The need for the Federal Reserve to turn on the printing press again is very much up for debate and the media fixation obscures the positive impact low interest rates is having on US growth.
That is the view of Eric Takaha, portfolio manager on the Templeton Fixed Income group and co-manager on two of the firm’s leading bond funds.
‘Could QE3 have an impact if it does or doesn’t happen? It’s possible.

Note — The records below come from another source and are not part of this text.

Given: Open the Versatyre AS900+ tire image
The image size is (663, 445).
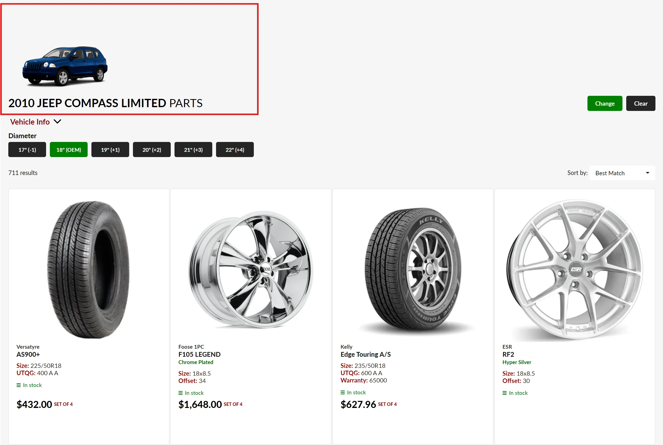Looking at the screenshot, I should [88, 270].
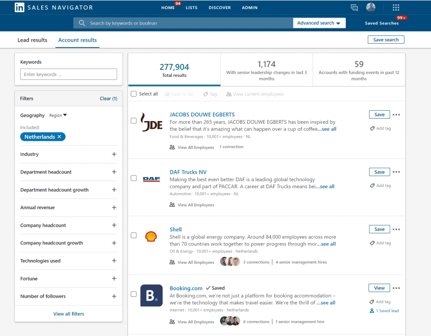Screen dimensions: 431x336
Task: Switch to the Lead results tab
Action: click(x=32, y=40)

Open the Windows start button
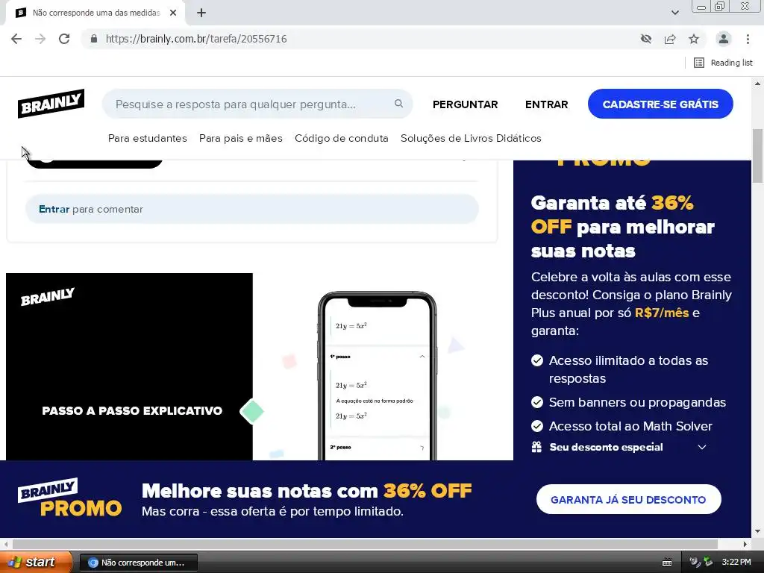click(x=35, y=563)
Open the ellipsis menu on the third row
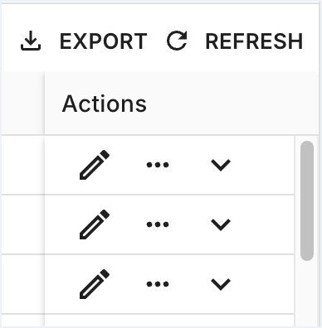 (158, 284)
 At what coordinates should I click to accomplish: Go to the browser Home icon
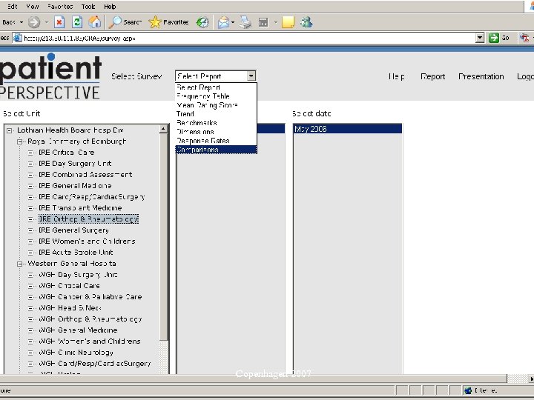(95, 22)
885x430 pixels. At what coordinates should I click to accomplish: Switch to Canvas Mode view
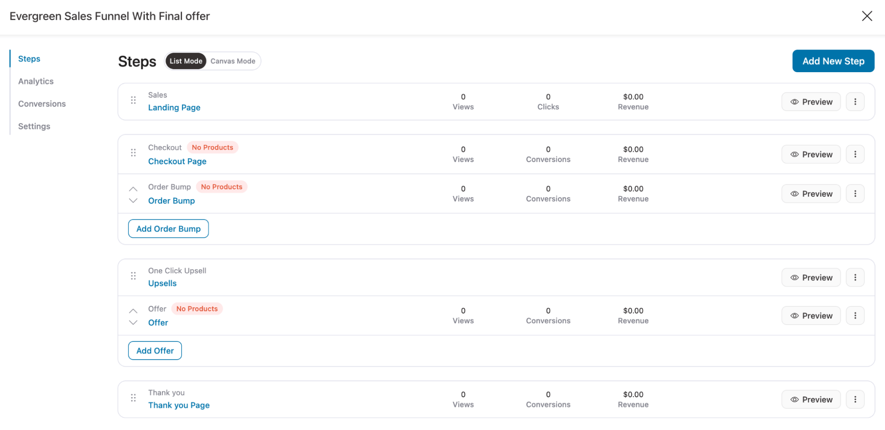tap(233, 61)
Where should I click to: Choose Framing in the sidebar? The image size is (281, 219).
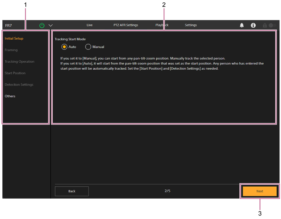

Frankly, the bigger impetus is really the low short-term rates, and that’s been in place for some period of time,’ said Takaha in a market commentary.
‘The Fed has been pretty clear that’s going to remain in place at least until 2014 - maybe even past 2014. And we think that’s been very supportive for the overall financial markets, particularly the fixed income markets, by keeping that overall weight on the very low side in terms of short-term rates.’

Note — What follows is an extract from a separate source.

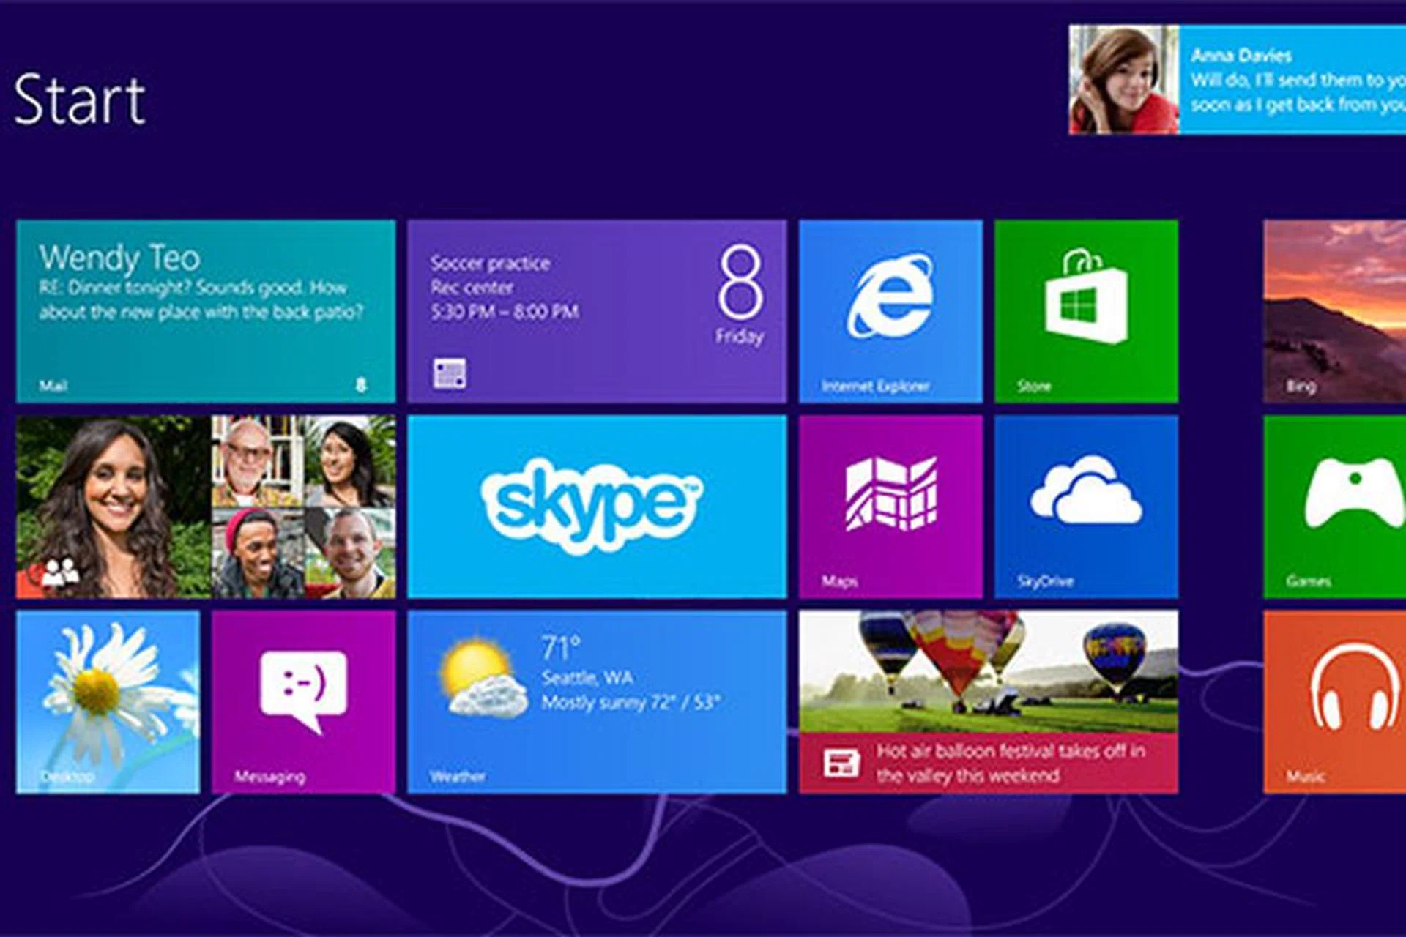Click the calendar icon in Calendar tile
1406x937 pixels.
449,373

The fund manager added this preference for low rates also holds true in Europe, as well as other developed markets, given their economic issues and very low inflation.
‘We don’t see a lot of impetus for raising short-term rates in those areas, either. So, we feel, even without QE3, the financial markets can continue to move forward. It would probably be a slight positive if it occurred, but we don’t know necessarily if it’s a high likelihood at this stage.’
Takaha co-manages the $519 million Franklin Strategic Income fund alongside Citywire AA-rated duo Chris Molumphy and Kent Burns. He also co-runs the Templeton Global High Yield fund alongside Michael Hasenstab.
While Takaha believes short-term interest rates are currently a good thing, he questioned the actual, real impact of QE on the US economy.
‘Everyone talks about QE1 and QE2 and what QE3 may or may not do. Well frankly, it’s hard to decipher what the real impact from the first two quantitative easing measures was on the overall economy and on the financial markets.’
‘They certainly were positive, but in terms of the actual impact, it’s little bit harder to really parcel that out,’ he said.
The Franklin Strategic Income fund is largely focused on the US market, with 58% of the fund allocated here. It has returned 42.11% over the past three years while its benchmark, the Citigroup WGBI TR USD, has risen 19.54% in the same period.